A labor shortage leaves out many workers looking for a job

At the same time, business managers have been saying the strong job market represents a labor shortage and that the government should start importing more cheap labor from abroad through immigration legislation.

“We hear every day from our member companies — of every size and industry, across nearly every state — they’re facing unprecedented challenges trying to find enough workers to fill open jobs,” Stephanie Ferguson, an employment policy advocate with the U.S. Chamber of Commerce business lobby, wrote on Friday.

“Right now, the latest data shows that we have over 10 million job openings in the U.S.—but only 5.7 million unemployed workers,” she wrote.

Here’s how policymakers have failed many Black Americans

One of the reasons labor conditions for people with criminal records can be so bad is that not much is actually known about them as a segment of the population, which makes it difficult for lawmakers to design laws and policies that serve their needs.

Nicholas Eberstadt of the American Enterprise Institute called it a “blind spot in U.S. national statistics” in a 2019 statement before the Senate’s Joint Economic Committee.

That same study published in 2017 by the National Library of Medicine, which only has data through 2010, found that Black Americans are five times more likely to have a felony than non-Black Americans.

“[Three] percent of the total U.S. adult population and 15 percent of the African American adult male population has ever been to prison; people with felony convictions account for 8 percent of all adults and 33 percent of the African American adult male population,” University of Georgia sociologist Sarah Shannon and her co-authors wrote.

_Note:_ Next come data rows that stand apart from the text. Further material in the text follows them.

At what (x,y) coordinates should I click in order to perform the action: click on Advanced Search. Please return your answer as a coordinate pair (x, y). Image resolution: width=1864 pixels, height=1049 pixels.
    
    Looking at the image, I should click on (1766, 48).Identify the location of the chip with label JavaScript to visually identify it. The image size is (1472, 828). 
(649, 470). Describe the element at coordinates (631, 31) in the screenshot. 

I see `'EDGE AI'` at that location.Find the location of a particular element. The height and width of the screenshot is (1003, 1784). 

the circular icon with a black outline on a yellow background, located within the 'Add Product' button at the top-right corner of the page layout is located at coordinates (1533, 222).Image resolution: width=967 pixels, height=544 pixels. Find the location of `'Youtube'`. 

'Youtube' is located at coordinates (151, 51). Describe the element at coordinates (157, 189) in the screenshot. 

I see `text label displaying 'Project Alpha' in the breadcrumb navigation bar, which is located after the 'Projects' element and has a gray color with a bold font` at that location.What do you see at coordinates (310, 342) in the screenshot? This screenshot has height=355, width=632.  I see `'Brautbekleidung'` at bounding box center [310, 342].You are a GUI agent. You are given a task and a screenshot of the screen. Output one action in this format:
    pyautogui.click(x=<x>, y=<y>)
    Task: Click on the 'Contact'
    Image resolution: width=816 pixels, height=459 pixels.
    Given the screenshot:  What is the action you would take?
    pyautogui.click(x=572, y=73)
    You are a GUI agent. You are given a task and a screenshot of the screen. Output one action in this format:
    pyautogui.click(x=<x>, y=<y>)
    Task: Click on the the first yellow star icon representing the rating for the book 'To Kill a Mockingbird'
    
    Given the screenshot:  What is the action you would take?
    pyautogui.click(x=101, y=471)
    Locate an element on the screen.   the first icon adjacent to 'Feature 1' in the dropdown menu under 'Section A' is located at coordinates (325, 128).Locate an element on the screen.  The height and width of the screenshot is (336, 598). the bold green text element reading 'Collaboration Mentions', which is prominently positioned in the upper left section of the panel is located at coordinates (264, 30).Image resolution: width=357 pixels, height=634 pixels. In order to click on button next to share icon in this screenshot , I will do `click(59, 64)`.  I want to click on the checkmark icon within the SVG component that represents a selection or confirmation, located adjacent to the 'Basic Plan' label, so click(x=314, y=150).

Kevin Dolphin, a job placement specialist and counselor for people with convictions in Harrisburg, Pennsylvania, who has himself been in and out of prison, told the The Hill he has seen many similar cases of people with criminal records being shut out of the job market.

“I see this every day, I do a lot of field work,” Dolphin said. “Many of these people are not going to be able to get jobs because on their applications a lot of things are being held against them.”